Explaining the science
This is a software-development project: the primary output is the tool itself. The visual views and interaction mechanisms designed into the tool will be undepinned by empirically-informed guidelines around visual perception from cognitive science and the information visualization domain. Additionally, techniques from geographic information science (GIScience) and related domains will be used when implementing techniques for automatic aggregation of temporal and spatial data.
For example, clutter and occlusion will be inevitable when representing data observations on a map and density-based clustering algorithms may be used to enable zoom-dependent aggregation. Additionally, when representing data items with estimates of spatial and temporal uncertainty, insights from recent perception-based research in cartography and GIScience will be used - for example the use of new visual primitives such as blur and sketchiness to represent this uncertainty.

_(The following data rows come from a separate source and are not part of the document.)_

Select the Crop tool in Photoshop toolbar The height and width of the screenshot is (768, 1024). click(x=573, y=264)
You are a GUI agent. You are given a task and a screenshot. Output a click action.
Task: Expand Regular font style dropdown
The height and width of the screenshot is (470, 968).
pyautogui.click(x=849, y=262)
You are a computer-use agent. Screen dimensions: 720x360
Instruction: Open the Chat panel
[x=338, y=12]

A consequence of the data revolution is a surfeit of geospatial datasets of varying resolution and complexity. These data offer much potential, but require time and technical expertise to process and analyse. Through this project a web-based visual data analysis tool will be developed that enables geospatial datasets to be flexibly loaded, represented and queried.
On connecting to a dataset, the tool will reason over the data, organising fields according to their data properties. The tool will then suggest visual summaries, or views, based on information visualization guidelines. Users may wish to generate views of their own and then compose and link multiple views on a single screen - for example, a map view, temporal view and thematic view. From here, users will be able to filter specified temporal and spatial extents and thematic categories via interaction. Users will rapidly query geospatial datasets in a highly flexible way.

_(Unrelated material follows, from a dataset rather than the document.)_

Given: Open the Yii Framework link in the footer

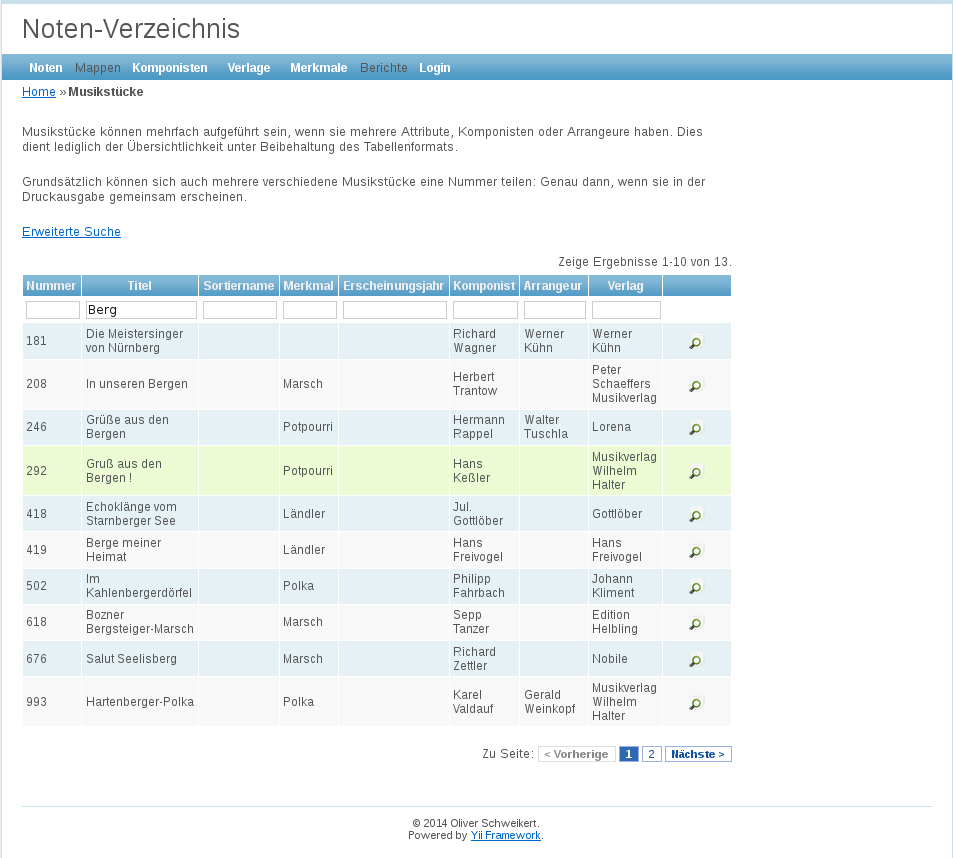Looking at the screenshot, I should tap(505, 835).
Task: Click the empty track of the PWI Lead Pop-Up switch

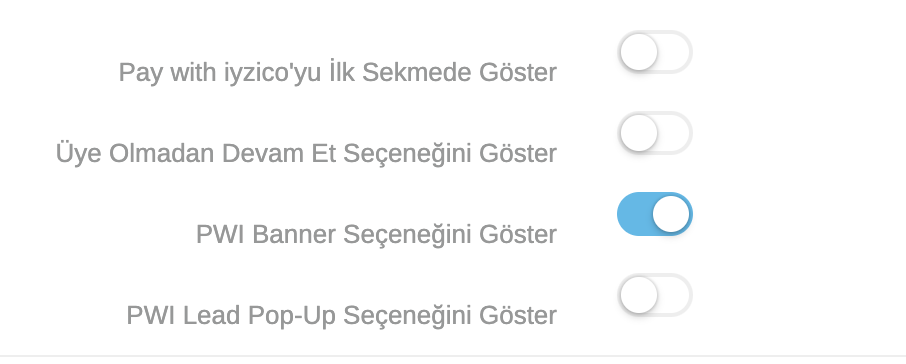Action: point(675,295)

Engineering this level of flexibility has many challenges. For example, techniques for automatically aggregating spatial and temporal data will be required for dealing with the fact that datasets will vary in size and density, leading either to visual sparsity or clutter. Data may be recorded with temporal and spatial uncertainty and this uncertainty will need to be reflected within the visualization. These sorts of challenges are not unique to this project and a secondary aim is to propose and implement solutions that are likely to generalise.

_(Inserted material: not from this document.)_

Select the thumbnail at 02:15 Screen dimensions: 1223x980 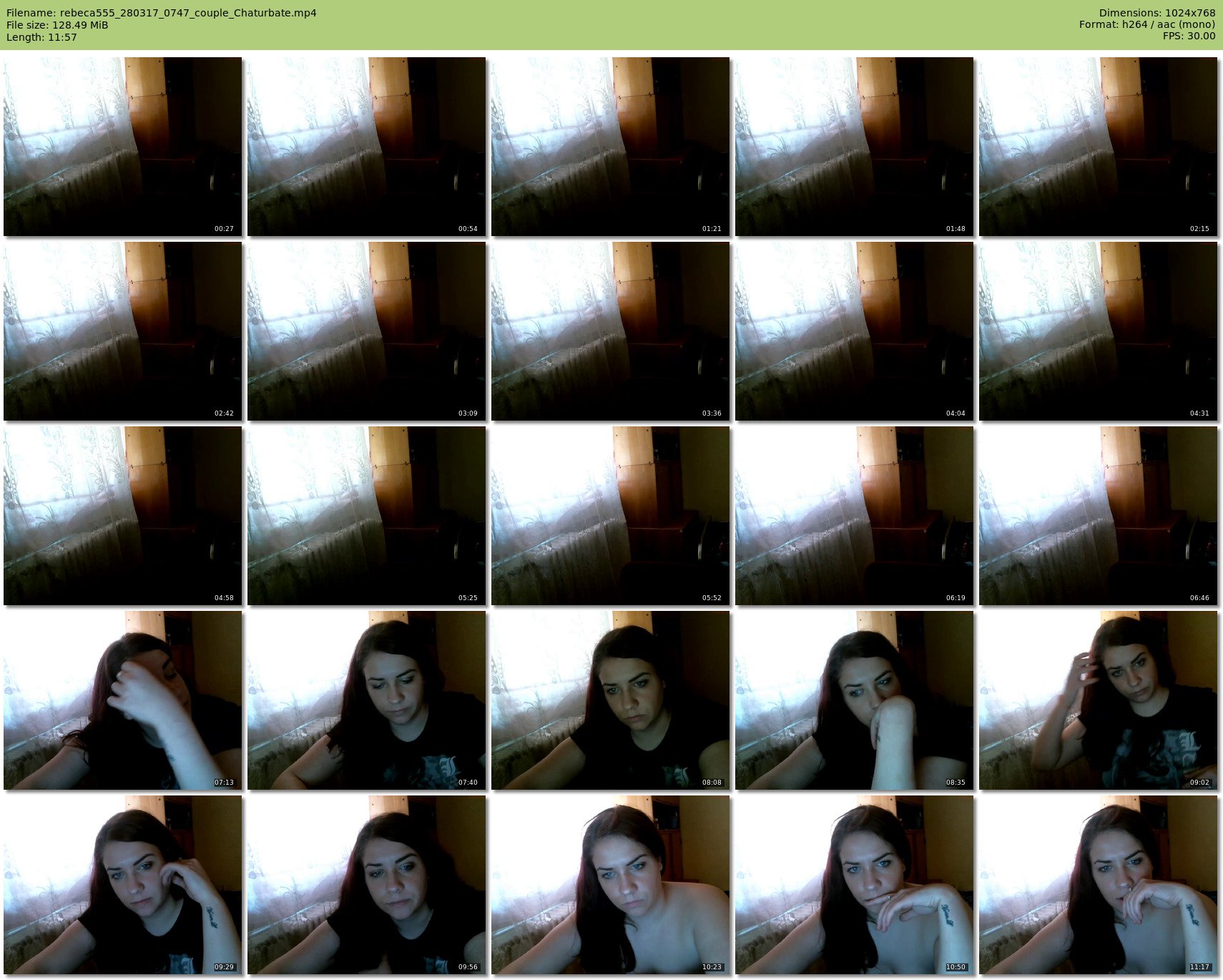tap(1098, 147)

The primary output of the project - the tool - will be used by Turing partners, business and government (planning domains) and the public. A secondary output - generalisable techniques for automatic aggregation and uncertainty representation - will bring methodological contributions to the GIScience and information visualization domains.
Since the Turing GeoVisualization Engine will allow datasets of varying structure and format to be loaded and queried, the tool has the potential to impact a range of domains.
For example, those working in the transport planning domain might connect to big transport datasets, such as automatic traffic count or rail and metro usage data. The tool might be used to explore spatio-temporal variation in demand at a city-wide scale; alternatively users may focus on a particular event, for example a failure in the transport network, and generate sets of visual summaries to characterise the effects and behavioural responses to this failure elsewhere on the network.
In the environmental monitoring domain, sensor data recording air pollution might be connected and spatio-temporal variation in pollutants studied over a given period of time. By representing temporal pollution signatures within their geospatial position, anomalies might be detected. In this use case, the tool serves as a quick and low cost means of data cleaning and validation.